Habitat for Humanity is planning long-term relief work. They particularly want to recruit volunteers living in Japan, but those outside of Japan may be considered as well.
A website recently set up called Japan Volunteers has been listing information about donations and volunteering, including links to some of the organizations above, among several others.
As mentioned previously, if you are in Japan, you can also check out a spreadsheet (in English) of Prefectural Volunteer Organizations (thanks to AJET, Smile Kids Japan). Note that not all PVOs are accepting volunteers, and for many, some level of Japanese-language ability may be required. Contact Avalyn Beare or Michael Maher King at firstname.lastname@example.org with general inquiries.
If you know of any other organizations not listed here and currently accepting volunteers, please let us know.
Reader P.S. writes: “Dr. Rupert Sheldrake (a U.K.-based biologist/author) is researching animal earthquake prediction. Did anyone notice any strange behavior before the tragic events of the earthquake and tsunami?” I asked some folks on Twitter if they noticed anything strange about their pets prior to the quake, and here is what they had to say:
@kimnsin: “Everyone says that [animals behave strangely before earthquakes or other disasters], but [my dog] didn’t act any different beforehand. Last night, he was asleep just like me.”

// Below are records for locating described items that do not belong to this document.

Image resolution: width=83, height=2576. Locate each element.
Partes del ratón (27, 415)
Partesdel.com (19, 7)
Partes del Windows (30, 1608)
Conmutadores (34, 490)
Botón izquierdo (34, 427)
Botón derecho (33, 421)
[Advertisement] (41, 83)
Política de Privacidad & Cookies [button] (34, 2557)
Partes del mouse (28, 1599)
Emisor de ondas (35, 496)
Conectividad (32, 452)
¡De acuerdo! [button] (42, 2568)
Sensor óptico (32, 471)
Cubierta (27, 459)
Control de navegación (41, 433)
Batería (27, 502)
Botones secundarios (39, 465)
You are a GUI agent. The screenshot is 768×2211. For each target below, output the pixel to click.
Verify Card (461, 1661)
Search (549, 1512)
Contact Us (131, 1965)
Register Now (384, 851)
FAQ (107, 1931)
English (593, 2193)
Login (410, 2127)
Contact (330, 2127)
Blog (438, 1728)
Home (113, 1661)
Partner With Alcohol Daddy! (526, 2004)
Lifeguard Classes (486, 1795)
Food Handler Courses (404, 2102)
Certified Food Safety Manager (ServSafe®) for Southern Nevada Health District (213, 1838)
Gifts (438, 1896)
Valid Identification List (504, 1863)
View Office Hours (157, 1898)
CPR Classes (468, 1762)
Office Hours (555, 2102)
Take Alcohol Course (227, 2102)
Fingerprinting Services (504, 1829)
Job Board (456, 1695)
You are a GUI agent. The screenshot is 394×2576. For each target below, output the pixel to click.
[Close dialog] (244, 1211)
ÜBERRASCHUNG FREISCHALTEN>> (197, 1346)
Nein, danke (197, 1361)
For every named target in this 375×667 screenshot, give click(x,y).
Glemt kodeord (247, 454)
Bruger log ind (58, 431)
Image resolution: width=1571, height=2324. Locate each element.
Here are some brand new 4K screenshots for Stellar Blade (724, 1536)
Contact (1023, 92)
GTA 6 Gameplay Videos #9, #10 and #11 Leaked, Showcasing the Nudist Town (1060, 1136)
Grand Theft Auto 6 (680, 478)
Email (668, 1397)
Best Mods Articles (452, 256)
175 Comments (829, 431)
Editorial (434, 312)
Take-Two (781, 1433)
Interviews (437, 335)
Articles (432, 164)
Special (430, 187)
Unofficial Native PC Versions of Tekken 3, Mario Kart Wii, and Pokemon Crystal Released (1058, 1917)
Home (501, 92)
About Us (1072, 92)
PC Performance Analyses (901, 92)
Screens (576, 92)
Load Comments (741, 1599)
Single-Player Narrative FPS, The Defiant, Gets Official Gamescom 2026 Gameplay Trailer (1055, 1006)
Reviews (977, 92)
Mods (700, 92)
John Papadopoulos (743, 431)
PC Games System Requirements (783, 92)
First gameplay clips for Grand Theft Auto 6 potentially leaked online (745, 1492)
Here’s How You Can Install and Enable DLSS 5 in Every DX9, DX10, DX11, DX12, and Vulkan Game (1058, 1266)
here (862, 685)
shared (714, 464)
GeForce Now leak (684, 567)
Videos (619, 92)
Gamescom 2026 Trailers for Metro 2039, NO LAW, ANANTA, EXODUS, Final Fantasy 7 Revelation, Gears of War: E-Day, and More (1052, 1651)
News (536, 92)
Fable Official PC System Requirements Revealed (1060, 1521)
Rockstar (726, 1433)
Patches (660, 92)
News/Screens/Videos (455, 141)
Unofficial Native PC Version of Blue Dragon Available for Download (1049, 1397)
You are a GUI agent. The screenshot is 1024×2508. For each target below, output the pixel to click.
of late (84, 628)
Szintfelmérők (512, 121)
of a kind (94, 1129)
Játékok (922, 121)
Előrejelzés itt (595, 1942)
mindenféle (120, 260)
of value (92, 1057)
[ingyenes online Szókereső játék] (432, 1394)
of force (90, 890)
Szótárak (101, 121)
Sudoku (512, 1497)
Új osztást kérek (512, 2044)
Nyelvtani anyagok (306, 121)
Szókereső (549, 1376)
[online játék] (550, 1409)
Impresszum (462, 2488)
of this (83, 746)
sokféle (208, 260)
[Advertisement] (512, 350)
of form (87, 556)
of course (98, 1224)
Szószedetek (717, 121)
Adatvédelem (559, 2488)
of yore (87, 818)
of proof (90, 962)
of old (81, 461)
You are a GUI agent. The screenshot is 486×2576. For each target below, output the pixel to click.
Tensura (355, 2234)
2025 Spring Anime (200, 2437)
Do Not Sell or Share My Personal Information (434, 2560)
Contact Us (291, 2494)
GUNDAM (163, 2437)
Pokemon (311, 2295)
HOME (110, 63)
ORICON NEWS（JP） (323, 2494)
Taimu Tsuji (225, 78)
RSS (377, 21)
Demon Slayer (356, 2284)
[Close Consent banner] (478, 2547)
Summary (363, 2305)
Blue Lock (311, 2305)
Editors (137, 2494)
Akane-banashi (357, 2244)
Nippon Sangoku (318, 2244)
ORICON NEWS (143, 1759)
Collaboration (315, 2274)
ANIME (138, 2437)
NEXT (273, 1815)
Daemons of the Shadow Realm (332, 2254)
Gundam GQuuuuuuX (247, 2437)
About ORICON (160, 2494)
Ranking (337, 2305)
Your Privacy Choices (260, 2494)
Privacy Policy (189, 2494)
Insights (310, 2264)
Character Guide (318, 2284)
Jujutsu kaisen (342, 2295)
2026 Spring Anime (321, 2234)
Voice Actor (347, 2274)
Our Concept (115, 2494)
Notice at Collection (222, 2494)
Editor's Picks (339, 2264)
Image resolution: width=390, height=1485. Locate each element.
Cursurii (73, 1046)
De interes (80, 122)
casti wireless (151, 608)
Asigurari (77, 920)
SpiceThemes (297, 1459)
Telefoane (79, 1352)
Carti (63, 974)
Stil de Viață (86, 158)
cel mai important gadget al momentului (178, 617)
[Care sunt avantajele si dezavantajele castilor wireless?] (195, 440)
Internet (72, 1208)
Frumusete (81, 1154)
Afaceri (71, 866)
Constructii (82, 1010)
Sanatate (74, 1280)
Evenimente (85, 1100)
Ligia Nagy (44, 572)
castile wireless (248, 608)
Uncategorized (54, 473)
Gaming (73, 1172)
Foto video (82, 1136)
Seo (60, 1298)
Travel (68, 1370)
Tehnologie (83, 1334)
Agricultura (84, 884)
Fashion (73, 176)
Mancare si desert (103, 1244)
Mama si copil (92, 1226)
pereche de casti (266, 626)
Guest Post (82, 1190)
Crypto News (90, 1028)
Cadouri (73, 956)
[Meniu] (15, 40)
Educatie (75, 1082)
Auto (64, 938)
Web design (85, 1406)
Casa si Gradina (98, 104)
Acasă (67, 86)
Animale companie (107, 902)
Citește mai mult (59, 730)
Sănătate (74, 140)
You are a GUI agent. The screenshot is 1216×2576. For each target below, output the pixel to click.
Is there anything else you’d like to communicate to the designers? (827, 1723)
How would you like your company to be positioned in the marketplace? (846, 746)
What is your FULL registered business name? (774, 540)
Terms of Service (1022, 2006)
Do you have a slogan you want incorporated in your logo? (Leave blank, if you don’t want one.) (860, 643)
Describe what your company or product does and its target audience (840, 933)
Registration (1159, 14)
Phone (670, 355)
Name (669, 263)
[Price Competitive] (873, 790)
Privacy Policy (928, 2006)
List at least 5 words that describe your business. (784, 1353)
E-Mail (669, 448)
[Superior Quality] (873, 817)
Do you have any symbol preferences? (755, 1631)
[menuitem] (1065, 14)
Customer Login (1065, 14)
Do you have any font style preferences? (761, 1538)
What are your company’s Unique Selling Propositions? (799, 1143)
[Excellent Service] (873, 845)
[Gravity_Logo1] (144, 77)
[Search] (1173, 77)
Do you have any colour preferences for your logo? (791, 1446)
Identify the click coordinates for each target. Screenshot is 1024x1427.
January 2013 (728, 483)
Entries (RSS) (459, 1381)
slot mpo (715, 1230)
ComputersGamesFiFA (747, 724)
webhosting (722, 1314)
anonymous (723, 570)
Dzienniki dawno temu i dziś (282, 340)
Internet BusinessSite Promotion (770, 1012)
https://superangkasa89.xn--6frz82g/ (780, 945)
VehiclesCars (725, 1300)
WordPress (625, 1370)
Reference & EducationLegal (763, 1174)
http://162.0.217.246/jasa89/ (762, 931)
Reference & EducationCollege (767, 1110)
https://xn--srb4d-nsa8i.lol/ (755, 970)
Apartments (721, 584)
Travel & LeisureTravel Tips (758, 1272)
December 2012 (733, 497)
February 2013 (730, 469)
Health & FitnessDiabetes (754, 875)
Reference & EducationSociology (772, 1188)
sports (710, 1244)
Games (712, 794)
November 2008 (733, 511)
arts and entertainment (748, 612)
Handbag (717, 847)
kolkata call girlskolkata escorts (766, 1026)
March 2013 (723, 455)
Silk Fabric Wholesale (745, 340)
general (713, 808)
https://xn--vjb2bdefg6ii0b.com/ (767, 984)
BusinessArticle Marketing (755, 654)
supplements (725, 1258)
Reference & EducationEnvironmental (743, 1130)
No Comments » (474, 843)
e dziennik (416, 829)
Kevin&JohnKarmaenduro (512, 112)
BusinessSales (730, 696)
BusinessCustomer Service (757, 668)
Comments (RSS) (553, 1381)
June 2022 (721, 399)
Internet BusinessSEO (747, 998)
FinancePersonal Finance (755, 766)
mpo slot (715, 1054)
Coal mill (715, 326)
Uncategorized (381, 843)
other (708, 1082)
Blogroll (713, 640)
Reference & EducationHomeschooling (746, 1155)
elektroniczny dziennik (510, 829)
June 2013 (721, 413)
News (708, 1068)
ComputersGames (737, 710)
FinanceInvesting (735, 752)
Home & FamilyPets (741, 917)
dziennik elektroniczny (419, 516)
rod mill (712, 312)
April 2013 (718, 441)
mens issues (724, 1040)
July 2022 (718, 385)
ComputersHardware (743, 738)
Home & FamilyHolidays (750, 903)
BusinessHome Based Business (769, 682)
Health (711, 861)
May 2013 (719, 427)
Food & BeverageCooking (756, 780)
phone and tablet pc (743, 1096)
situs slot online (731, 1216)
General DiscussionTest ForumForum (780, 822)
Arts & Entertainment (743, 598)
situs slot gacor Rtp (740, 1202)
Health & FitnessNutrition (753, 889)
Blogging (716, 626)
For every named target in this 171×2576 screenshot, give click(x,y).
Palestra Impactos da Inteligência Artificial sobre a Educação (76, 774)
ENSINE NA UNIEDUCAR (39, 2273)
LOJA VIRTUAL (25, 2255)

@jgtokyo: “No, my cat and I looked at each other in fright at exactly the same time when the earthquake hit Tokyo. But now she’s very unsettled.”
@Step_Learning: “During the big quake one cat was growling. Last night they both were staring at the doors before the doors started shaking.”
@innocencewalker: “My friend, @pixiebell, said, ‘My dog didn’t act any different before or during the quake …’ She was in Tokyo.”
@inspiringthedawn: “No, our two cats were woken by the shaking but didn’t move from their respective corners of the sofa. They sat up and looked around and at me while the shaking lasted but otherwise seemed unperturbed.”